Claims Administrators can be Liable for Violations of the Mental Health Parity Act

By Angela Bohmann | October 13, 2015 in Health Plan

The Mental Health Parity and Addiction Equity Act (MHPA) requires health plans to treat mental health and physical health benefits in much the same manner and precludes restrictions on mental health benefits that are not also found to apply to physical health benefits. The regulations enforcing those provisions are technical and complicated. A recent Second Circuit decision does not get into the details of whether particular plan provisions violated the MHPA, but instead addresses who can be held responsible if the plan treats mental and physical health claims differently.
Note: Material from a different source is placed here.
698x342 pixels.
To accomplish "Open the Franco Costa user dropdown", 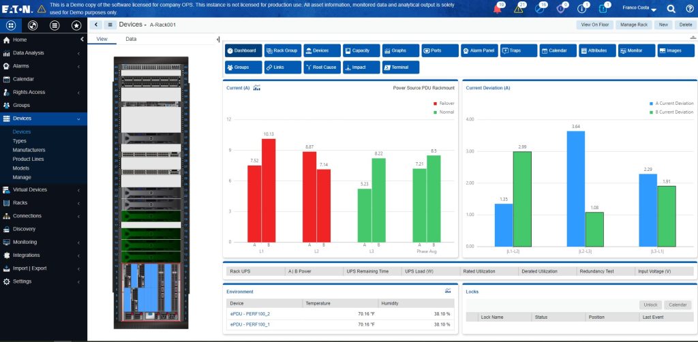I will coord(639,10).
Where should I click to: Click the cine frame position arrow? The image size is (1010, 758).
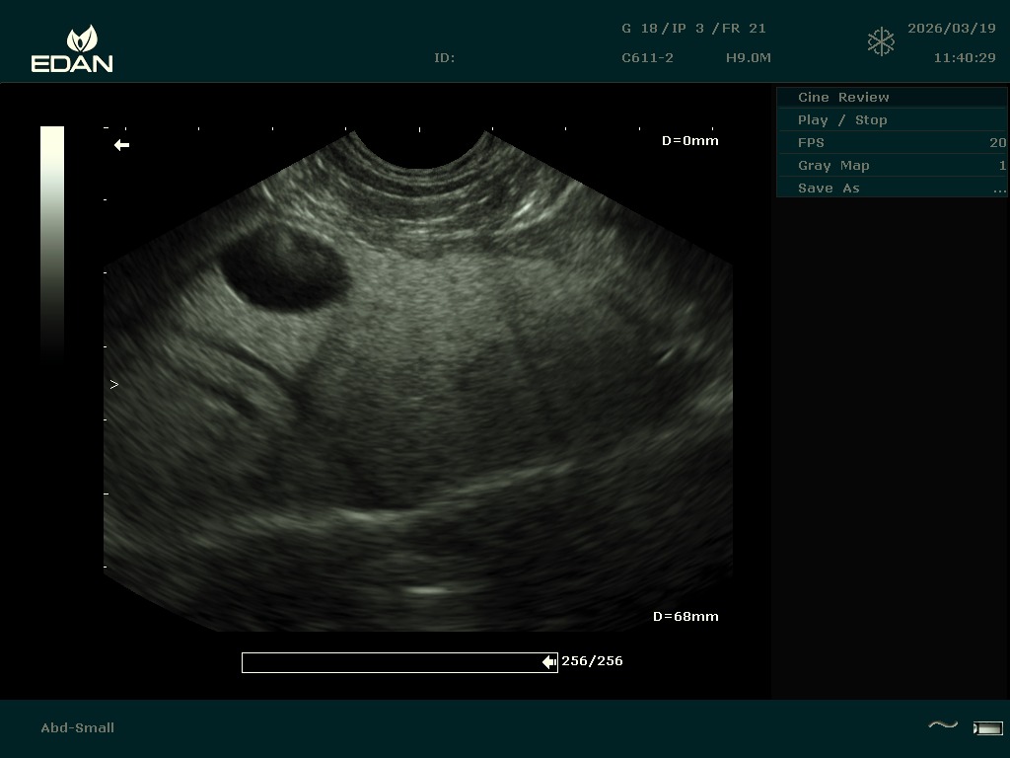pos(549,662)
The plan in question was a self-funded medical plan and the entity being held responsible was the third party claims administrator. The third party administrator was responsible for deciding claims and so was the entity ultimately determining whether a particular benefit would be covered by the plan. Of course, because the plan was self-funded, the third party administrator did not actually fund the payment; instead, the employer was required to pay the claims.

The court found that the third party claims administrator could be responsible for a failure to comply with the MHPA because it was the one ultimately deciding the claims. In that regard, it acted as a fiduciary and its failure to comply with the MHPA could be a breach of that fiduciary duty.

Although the third party administrator may be found liable for violating the MHPA, the employer might be the one ultimately paying the bill. In many cases, the contract between the third party administrator and the employer requires the employer to indemnify the third party administrator if the third party administrator is required to pay a claim and may also indemnify the third party administrator for its legal fees in a suit brought to challenge a claim. To protect itself, an employer should make certain that its plan design meets the requirements of the MHPA.